*** Opening of Data for this task ***

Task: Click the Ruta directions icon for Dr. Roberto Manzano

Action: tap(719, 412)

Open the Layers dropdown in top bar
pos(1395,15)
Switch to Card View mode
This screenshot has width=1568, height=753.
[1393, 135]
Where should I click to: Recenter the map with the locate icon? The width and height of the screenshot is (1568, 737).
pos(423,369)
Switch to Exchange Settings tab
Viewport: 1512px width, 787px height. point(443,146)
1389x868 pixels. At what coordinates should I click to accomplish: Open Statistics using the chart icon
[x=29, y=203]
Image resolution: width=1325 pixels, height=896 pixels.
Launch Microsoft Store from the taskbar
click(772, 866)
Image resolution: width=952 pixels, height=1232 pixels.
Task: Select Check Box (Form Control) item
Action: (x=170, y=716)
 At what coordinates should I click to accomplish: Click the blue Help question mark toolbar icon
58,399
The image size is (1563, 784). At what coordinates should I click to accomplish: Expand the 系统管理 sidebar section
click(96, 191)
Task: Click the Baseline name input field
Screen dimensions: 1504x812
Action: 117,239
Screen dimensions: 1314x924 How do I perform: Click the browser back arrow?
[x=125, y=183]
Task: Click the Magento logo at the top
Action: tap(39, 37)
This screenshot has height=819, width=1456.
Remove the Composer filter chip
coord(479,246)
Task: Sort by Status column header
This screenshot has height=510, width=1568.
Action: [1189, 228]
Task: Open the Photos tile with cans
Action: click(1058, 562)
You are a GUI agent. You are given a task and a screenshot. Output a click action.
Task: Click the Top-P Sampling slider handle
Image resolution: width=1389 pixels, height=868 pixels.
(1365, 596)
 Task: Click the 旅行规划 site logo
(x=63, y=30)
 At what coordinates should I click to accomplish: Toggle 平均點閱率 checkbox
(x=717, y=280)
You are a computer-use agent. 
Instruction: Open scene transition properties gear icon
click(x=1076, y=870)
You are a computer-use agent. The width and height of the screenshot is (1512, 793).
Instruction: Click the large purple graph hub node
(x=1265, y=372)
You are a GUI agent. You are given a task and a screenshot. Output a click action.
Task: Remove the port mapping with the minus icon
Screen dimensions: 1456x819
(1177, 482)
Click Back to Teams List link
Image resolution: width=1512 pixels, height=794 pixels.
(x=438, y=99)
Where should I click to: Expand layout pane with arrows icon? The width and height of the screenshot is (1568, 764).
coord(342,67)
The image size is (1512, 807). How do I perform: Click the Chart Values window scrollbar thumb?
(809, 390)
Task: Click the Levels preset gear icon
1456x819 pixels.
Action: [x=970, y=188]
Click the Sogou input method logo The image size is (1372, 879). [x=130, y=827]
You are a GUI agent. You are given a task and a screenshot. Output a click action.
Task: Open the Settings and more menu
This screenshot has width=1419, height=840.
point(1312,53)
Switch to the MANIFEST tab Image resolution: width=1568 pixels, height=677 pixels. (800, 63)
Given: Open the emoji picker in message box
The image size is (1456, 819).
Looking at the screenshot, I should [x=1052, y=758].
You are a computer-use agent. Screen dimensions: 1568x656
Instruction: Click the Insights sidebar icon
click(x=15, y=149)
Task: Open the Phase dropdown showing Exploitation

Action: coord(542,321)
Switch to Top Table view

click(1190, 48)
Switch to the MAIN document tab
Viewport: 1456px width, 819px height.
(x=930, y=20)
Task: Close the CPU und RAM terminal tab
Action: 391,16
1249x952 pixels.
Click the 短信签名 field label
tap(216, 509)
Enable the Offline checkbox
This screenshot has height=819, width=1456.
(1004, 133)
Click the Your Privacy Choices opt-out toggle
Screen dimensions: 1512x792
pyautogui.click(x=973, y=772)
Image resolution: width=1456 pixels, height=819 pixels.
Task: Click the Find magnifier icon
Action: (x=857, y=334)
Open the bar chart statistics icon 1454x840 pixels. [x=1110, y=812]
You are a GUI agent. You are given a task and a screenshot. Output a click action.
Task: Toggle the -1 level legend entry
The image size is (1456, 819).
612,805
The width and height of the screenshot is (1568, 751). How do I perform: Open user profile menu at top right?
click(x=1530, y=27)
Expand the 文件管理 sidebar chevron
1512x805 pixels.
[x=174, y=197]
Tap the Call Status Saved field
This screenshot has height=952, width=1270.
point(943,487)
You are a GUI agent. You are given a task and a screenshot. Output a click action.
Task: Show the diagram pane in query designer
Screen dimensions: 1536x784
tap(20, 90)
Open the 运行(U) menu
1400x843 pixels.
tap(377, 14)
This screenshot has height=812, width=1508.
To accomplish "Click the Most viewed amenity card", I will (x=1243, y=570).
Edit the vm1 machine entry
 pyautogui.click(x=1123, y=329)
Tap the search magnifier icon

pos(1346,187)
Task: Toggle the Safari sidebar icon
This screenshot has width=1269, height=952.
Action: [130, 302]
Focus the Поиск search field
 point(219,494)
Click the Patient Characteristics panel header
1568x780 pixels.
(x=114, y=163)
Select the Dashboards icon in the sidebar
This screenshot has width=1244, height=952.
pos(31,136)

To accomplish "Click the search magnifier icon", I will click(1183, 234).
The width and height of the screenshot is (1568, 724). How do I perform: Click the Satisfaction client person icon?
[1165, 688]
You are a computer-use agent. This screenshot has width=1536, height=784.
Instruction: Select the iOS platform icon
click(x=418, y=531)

*** Close of Data for this task ***

**Task requirements**
For the records above, restate every line word for word.

**The answer**
Task: Click the Ruta directions icon for Dr. Roberto Manzano

Action: tap(719, 412)

Open the Layers dropdown in top bar
pos(1395,15)
Switch to Card View mode
This screenshot has width=1568, height=753.
[1393, 135]
Where should I click to: Recenter the map with the locate icon? The width and height of the screenshot is (1568, 737).
pos(423,369)
Switch to Exchange Settings tab
Viewport: 1512px width, 787px height. point(443,146)
1389x868 pixels. At what coordinates should I click to accomplish: Open Statistics using the chart icon
[x=29, y=203]
Image resolution: width=1325 pixels, height=896 pixels.
Launch Microsoft Store from the taskbar
click(772, 866)
Image resolution: width=952 pixels, height=1232 pixels.
Task: Select Check Box (Form Control) item
Action: (x=170, y=716)
 At what coordinates should I click to accomplish: Click the blue Help question mark toolbar icon
58,399
The image size is (1563, 784). At what coordinates should I click to accomplish: Expand the 系统管理 sidebar section
click(96, 191)
Task: Click the Baseline name input field
Screen dimensions: 1504x812
Action: 117,239
Screen dimensions: 1314x924 How do I perform: Click the browser back arrow?
[x=125, y=183]
Task: Click the Magento logo at the top
Action: tap(39, 37)
This screenshot has height=819, width=1456.
Remove the Composer filter chip
coord(479,246)
Task: Sort by Status column header
This screenshot has height=510, width=1568.
Action: [1189, 228]
Task: Open the Photos tile with cans
Action: click(1058, 562)
You are a GUI agent. You are given a task and a screenshot. Output a click action.
Task: Click the Top-P Sampling slider handle
Image resolution: width=1389 pixels, height=868 pixels.
(1365, 596)
 Task: Click the 旅行规划 site logo
(x=63, y=30)
 At what coordinates should I click to accomplish: Toggle 平均點閱率 checkbox
(x=717, y=280)
You are a computer-use agent. 
Instruction: Open scene transition properties gear icon
click(x=1076, y=870)
You are a computer-use agent. The width and height of the screenshot is (1512, 793).
Instruction: Click the large purple graph hub node
(x=1265, y=372)
You are a GUI agent. You are given a task and a screenshot. Output a click action.
Task: Remove the port mapping with the minus icon
Screen dimensions: 1456x819
(1177, 482)
Click Back to Teams List link
Image resolution: width=1512 pixels, height=794 pixels.
(x=438, y=99)
Where should I click to: Expand layout pane with arrows icon? The width and height of the screenshot is (1568, 764).
coord(342,67)
The image size is (1512, 807). How do I perform: Click the Chart Values window scrollbar thumb?
(809, 390)
Task: Click the Levels preset gear icon
1456x819 pixels.
Action: [x=970, y=188]
Click the Sogou input method logo The image size is (1372, 879). [x=130, y=827]
You are a GUI agent. You are given a task and a screenshot. Output a click action.
Task: Open the Settings and more menu
This screenshot has width=1419, height=840.
point(1312,53)
Switch to the MANIFEST tab Image resolution: width=1568 pixels, height=677 pixels. (800, 63)
Given: Open the emoji picker in message box
The image size is (1456, 819).
Looking at the screenshot, I should [x=1052, y=758].
You are a computer-use agent. Screen dimensions: 1568x656
Instruction: Click the Insights sidebar icon
click(x=15, y=149)
Task: Open the Phase dropdown showing Exploitation

Action: coord(542,321)
Switch to Top Table view

click(1190, 48)
Switch to the MAIN document tab
Viewport: 1456px width, 819px height.
(x=930, y=20)
Task: Close the CPU und RAM terminal tab
Action: 391,16
1249x952 pixels.
Click the 短信签名 field label
tap(216, 509)
Enable the Offline checkbox
This screenshot has height=819, width=1456.
(1004, 133)
Click the Your Privacy Choices opt-out toggle
Screen dimensions: 1512x792
pyautogui.click(x=973, y=772)
Image resolution: width=1456 pixels, height=819 pixels.
Task: Click the Find magnifier icon
Action: (x=857, y=334)
Open the bar chart statistics icon 1454x840 pixels. [x=1110, y=812]
You are a GUI agent. You are given a task and a screenshot. Output a click action.
Task: Toggle the -1 level legend entry
The image size is (1456, 819).
612,805
The width and height of the screenshot is (1568, 751). How do I perform: Open user profile menu at top right?
click(x=1530, y=27)
Expand the 文件管理 sidebar chevron
1512x805 pixels.
[x=174, y=197]
Tap the Call Status Saved field
This screenshot has height=952, width=1270.
point(943,487)
You are a GUI agent. You are given a task and a screenshot. Output a click action.
Task: Show the diagram pane in query designer
Screen dimensions: 1536x784
tap(20, 90)
Open the 运行(U) menu
1400x843 pixels.
tap(377, 14)
This screenshot has height=812, width=1508.
To accomplish "Click the Most viewed amenity card", I will (x=1243, y=570).
Edit the vm1 machine entry
 pyautogui.click(x=1123, y=329)
Tap the search magnifier icon

pos(1346,187)
Task: Toggle the Safari sidebar icon
This screenshot has width=1269, height=952.
Action: [130, 302]
Focus the Поиск search field
 point(219,494)
Click the Patient Characteristics panel header
1568x780 pixels.
(x=114, y=163)
Select the Dashboards icon in the sidebar
This screenshot has width=1244, height=952.
pos(31,136)

To accomplish "Click the search magnifier icon", I will click(1183, 234).
The width and height of the screenshot is (1568, 724). How do I perform: Click the Satisfaction client person icon?
[1165, 688]
You are a computer-use agent. This screenshot has width=1536, height=784.
Instruction: Select the iOS platform icon
click(x=418, y=531)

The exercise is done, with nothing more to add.